INPUT DATA Start Marker

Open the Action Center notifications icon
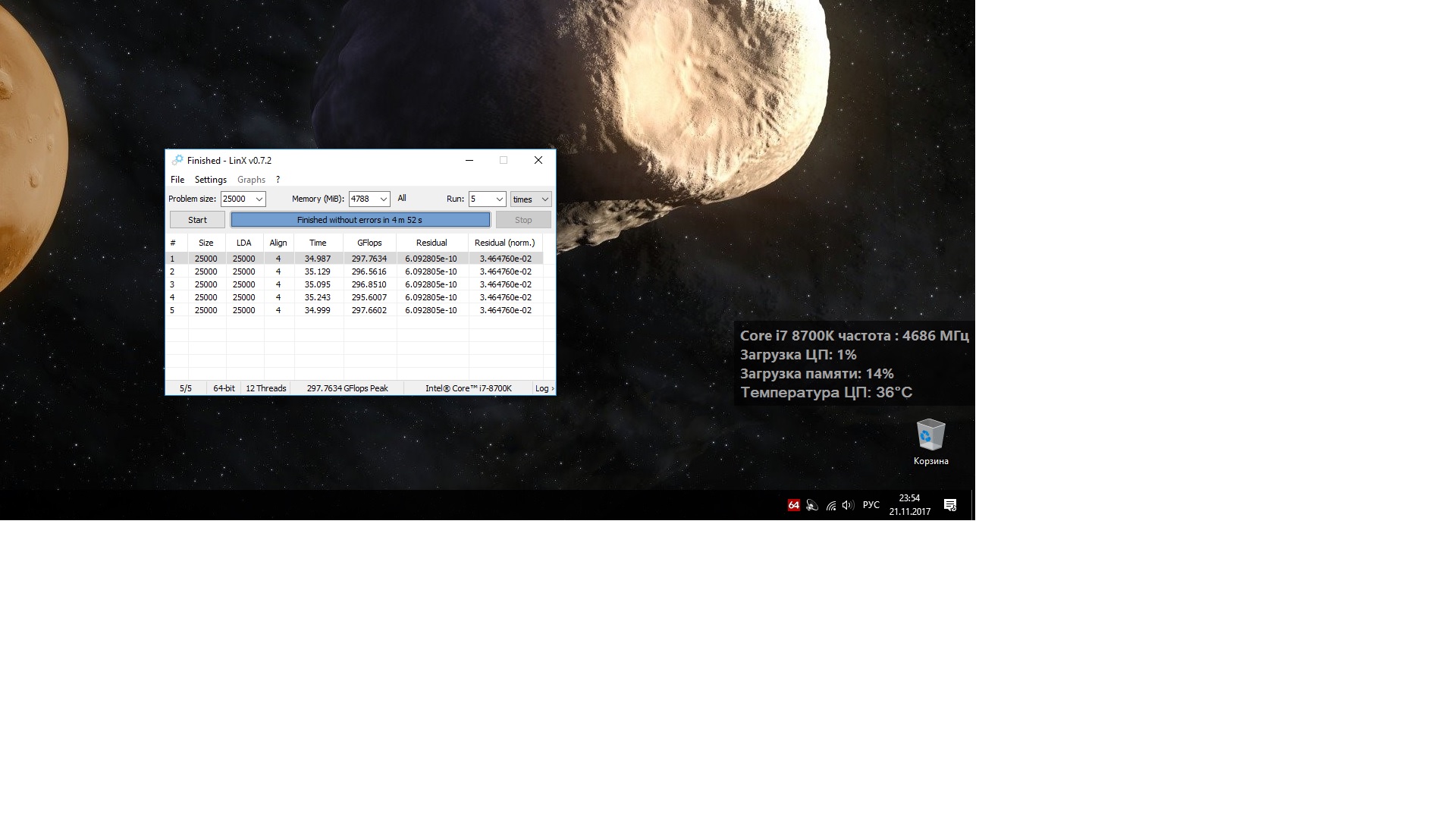Image resolution: width=1456 pixels, height=819 pixels. click(949, 505)

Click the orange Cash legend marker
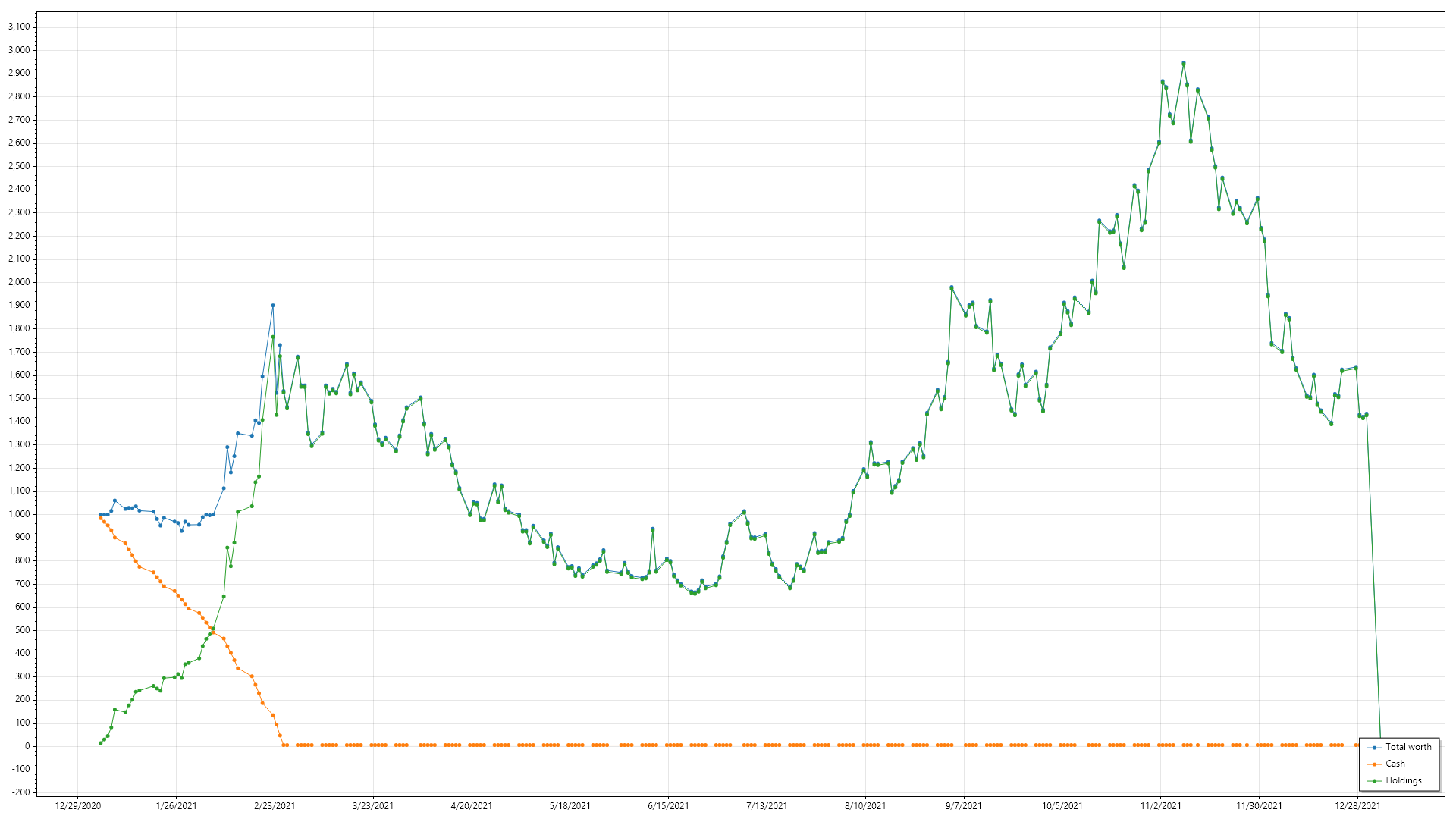click(1374, 764)
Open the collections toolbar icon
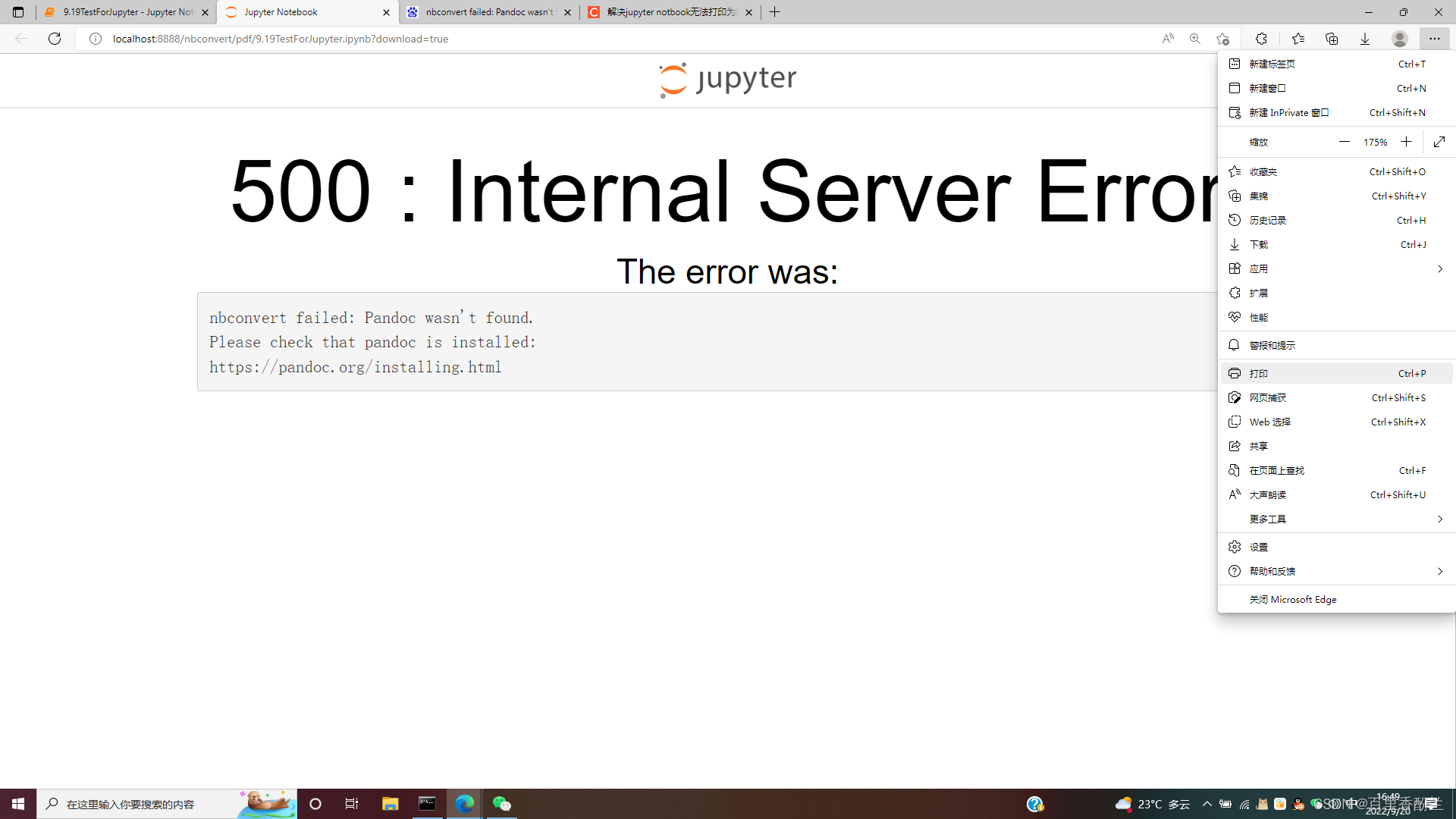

INPUT DATA End Marker

**TASK GOAL**: The goal is an exact reprint of the entries, leaving out the pictures.

**TASK OUTPUT**:
Open the Action Center notifications icon
Image resolution: width=1456 pixels, height=819 pixels. click(949, 505)

Click the orange Cash legend marker
click(1374, 764)
Open the collections toolbar icon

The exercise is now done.